- [What this task involves] What lines below hold the string "spot"? Copy them all.

- [Recorded data]

---------------

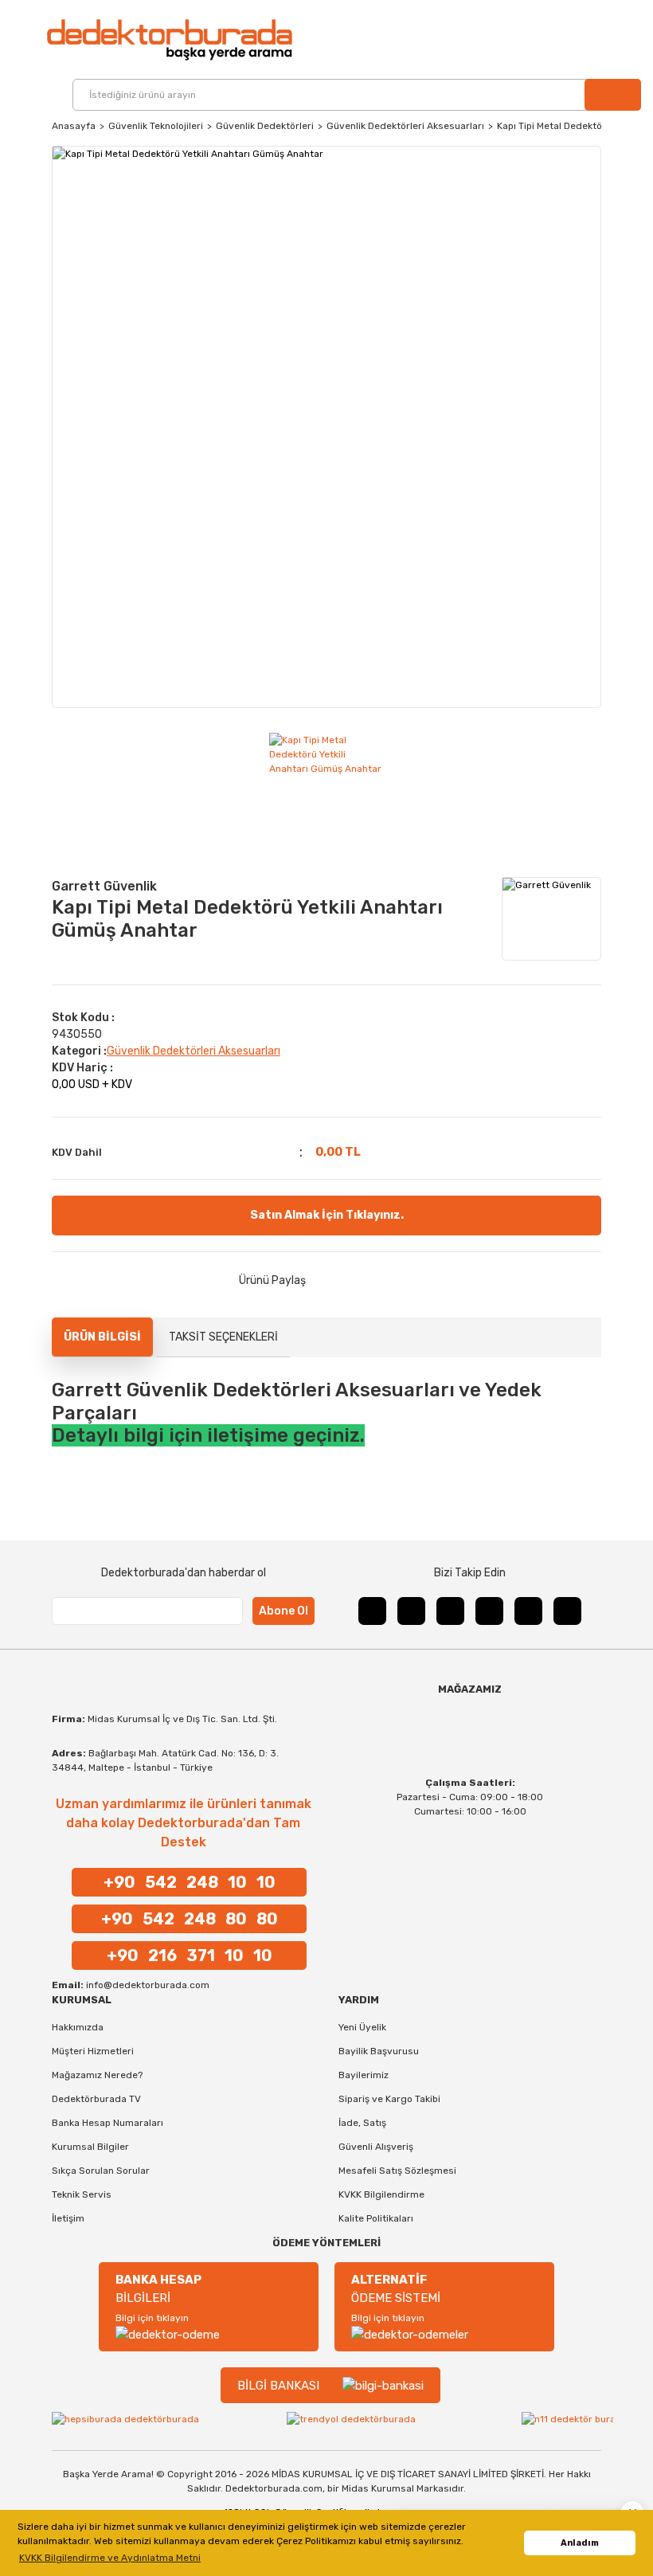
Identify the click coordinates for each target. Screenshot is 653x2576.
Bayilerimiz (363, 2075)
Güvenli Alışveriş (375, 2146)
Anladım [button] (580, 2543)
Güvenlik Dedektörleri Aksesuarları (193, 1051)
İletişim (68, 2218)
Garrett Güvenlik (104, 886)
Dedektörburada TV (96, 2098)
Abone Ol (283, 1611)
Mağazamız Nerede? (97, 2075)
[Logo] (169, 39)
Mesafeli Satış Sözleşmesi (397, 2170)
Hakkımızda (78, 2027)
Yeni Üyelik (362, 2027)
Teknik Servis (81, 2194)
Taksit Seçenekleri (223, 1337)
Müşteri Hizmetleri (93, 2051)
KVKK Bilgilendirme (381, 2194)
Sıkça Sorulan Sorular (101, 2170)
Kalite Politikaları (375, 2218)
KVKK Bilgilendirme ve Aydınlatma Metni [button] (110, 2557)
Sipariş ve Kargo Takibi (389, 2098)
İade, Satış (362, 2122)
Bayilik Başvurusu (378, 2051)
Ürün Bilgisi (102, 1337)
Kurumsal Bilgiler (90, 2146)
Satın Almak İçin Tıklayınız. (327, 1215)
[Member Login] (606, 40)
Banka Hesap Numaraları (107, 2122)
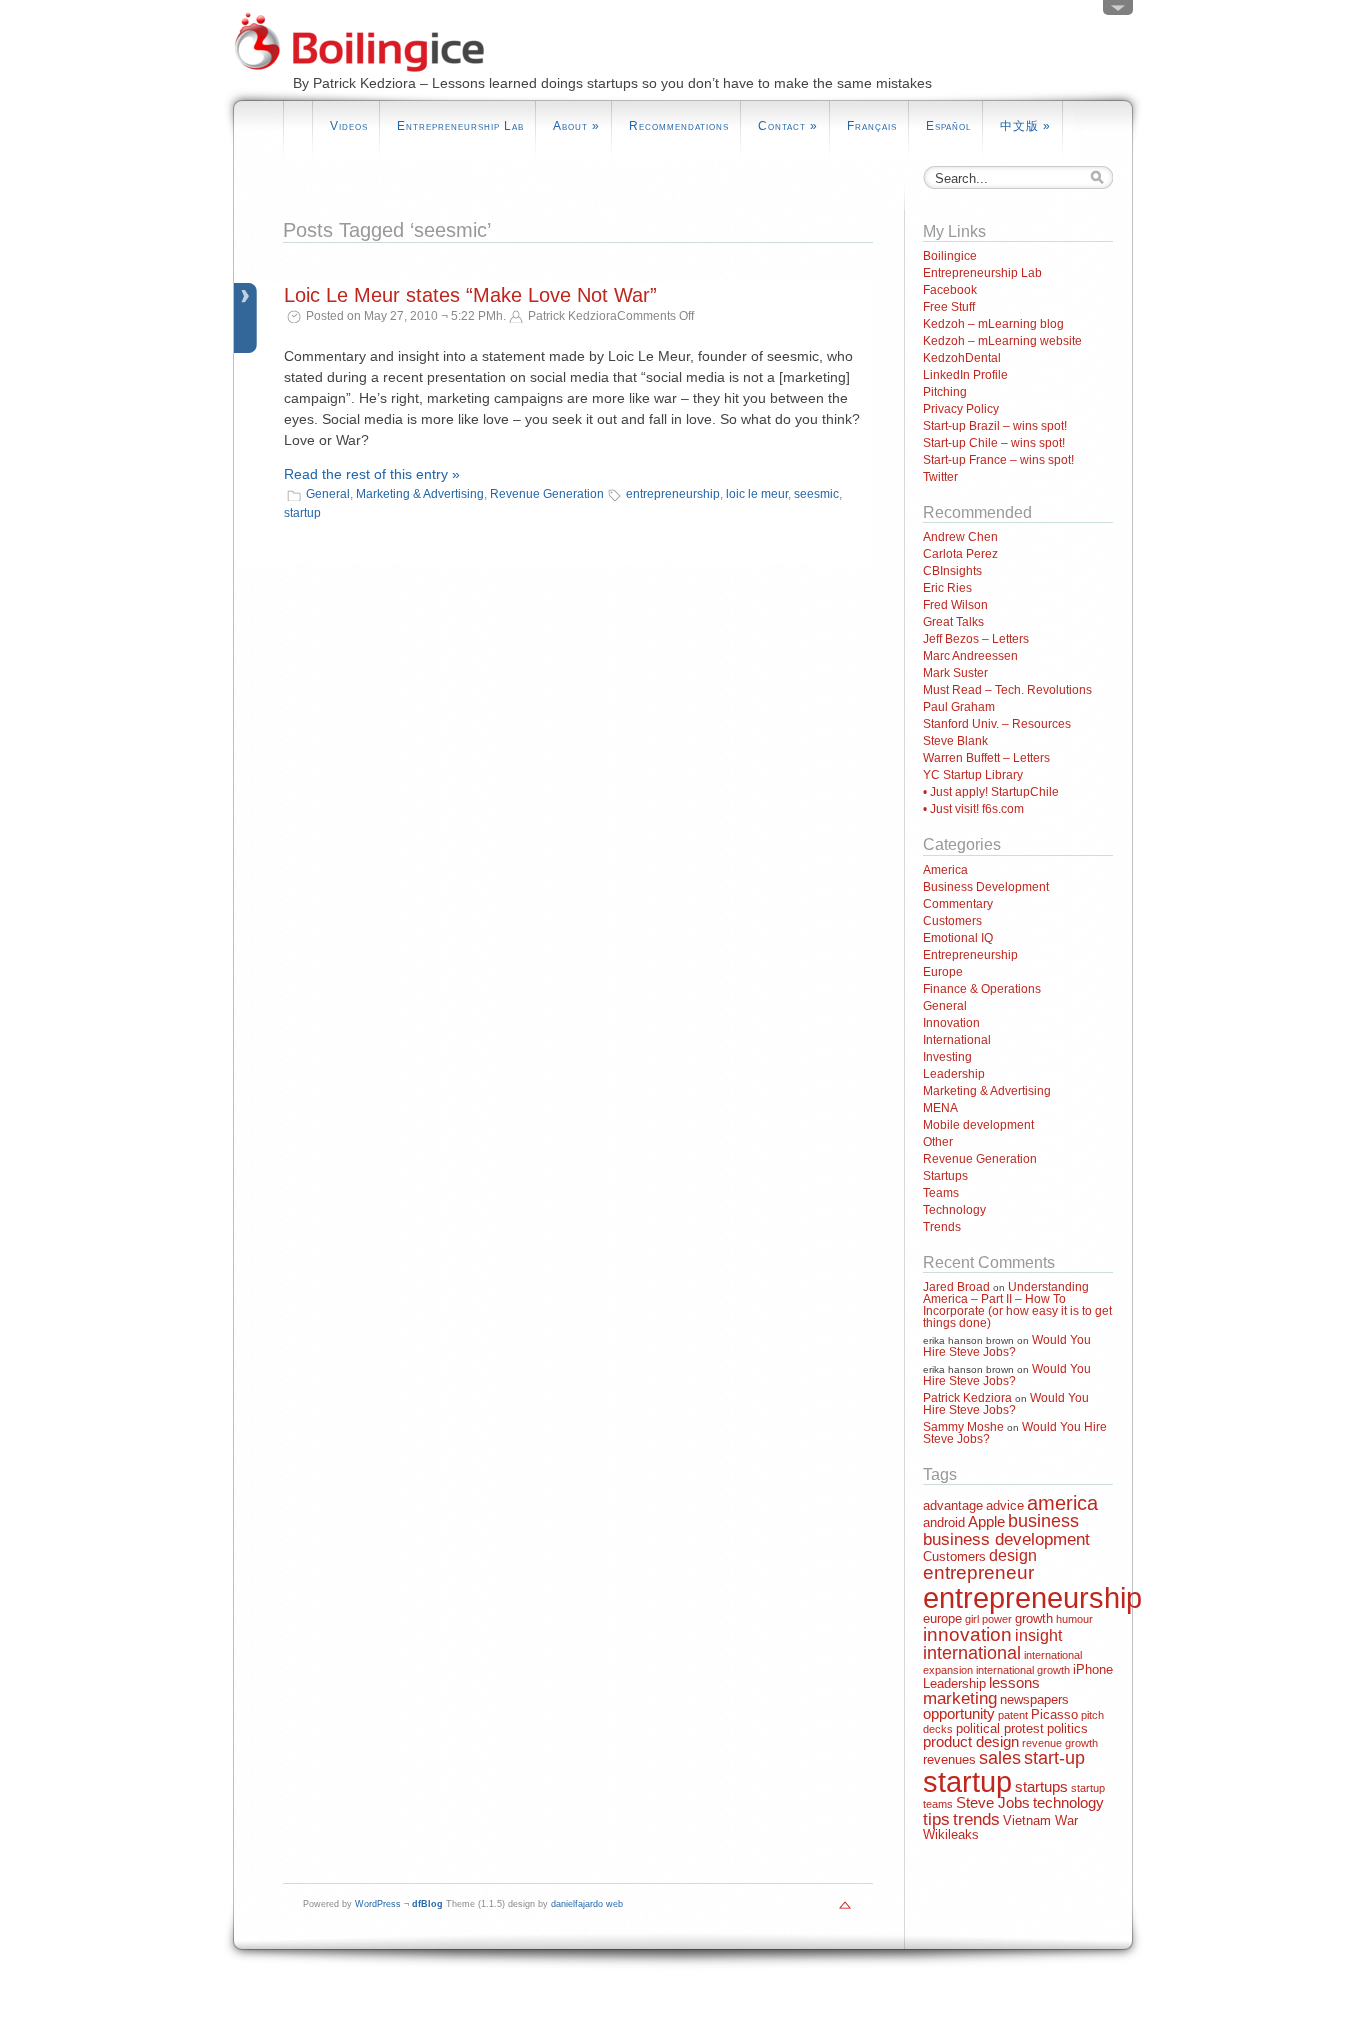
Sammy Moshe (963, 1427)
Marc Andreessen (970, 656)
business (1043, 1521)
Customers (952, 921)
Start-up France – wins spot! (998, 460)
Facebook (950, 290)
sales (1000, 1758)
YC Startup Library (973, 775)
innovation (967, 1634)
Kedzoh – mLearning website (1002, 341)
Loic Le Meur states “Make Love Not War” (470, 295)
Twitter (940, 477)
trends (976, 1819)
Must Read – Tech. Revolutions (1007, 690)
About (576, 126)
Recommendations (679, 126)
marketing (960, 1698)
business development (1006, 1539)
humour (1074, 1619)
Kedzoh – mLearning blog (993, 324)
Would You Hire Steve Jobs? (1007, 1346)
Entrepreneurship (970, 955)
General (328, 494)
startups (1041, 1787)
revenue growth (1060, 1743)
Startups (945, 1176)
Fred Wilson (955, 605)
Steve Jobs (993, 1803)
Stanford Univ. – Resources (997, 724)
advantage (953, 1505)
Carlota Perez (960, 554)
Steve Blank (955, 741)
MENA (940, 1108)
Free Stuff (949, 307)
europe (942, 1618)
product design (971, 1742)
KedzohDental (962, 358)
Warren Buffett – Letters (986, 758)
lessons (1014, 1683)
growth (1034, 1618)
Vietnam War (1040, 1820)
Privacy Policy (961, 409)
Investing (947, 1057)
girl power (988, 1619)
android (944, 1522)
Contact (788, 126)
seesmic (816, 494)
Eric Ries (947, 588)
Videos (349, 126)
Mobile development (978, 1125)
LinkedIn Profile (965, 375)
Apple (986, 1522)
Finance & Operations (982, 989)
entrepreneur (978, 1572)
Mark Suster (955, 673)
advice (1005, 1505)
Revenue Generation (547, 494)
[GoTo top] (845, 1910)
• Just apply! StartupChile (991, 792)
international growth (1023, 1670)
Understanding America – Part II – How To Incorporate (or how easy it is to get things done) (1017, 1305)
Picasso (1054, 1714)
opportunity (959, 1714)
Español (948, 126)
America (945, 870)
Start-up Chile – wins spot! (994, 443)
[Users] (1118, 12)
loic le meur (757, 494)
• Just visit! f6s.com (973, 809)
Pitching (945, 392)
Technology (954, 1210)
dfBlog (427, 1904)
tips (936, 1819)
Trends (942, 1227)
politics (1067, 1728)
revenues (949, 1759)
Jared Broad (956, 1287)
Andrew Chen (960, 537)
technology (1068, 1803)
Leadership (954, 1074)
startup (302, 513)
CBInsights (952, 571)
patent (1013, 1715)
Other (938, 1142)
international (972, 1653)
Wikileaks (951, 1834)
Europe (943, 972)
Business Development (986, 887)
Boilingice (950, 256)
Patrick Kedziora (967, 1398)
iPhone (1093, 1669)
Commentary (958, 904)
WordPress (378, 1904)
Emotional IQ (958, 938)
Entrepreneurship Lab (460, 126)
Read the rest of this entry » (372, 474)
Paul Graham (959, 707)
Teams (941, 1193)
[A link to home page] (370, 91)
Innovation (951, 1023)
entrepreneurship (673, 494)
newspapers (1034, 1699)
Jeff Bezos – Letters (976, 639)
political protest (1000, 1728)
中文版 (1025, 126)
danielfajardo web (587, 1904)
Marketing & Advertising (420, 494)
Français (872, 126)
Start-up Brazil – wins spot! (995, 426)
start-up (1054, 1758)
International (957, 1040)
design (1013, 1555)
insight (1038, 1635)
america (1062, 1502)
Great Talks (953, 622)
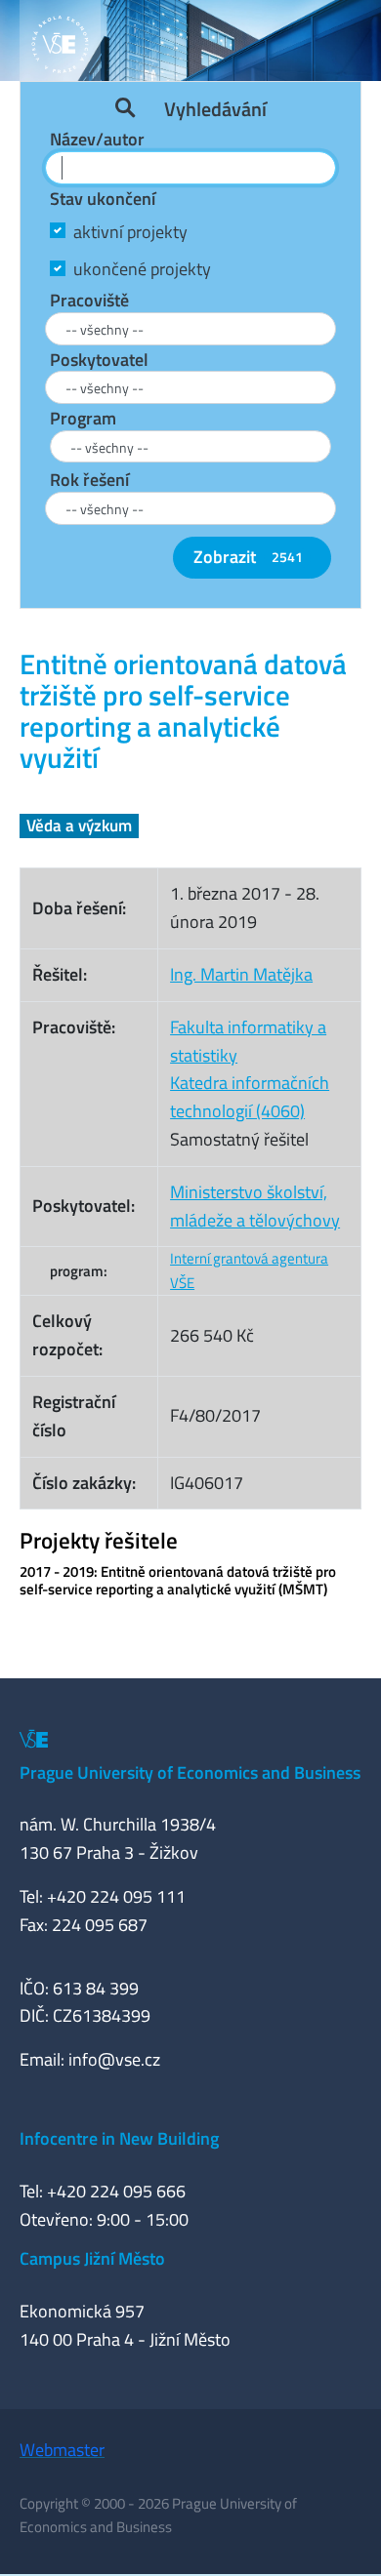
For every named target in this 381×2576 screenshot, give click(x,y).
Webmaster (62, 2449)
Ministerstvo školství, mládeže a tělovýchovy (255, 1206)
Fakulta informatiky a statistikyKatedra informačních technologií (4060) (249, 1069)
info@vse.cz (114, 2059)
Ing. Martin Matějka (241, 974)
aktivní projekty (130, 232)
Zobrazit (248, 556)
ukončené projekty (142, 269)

---------------

- [Task solution]
Start-up France – wins spot! (998, 460)
Start-up Chile – wins spot! (994, 443)
Start-up Brazil – wins spot! (995, 426)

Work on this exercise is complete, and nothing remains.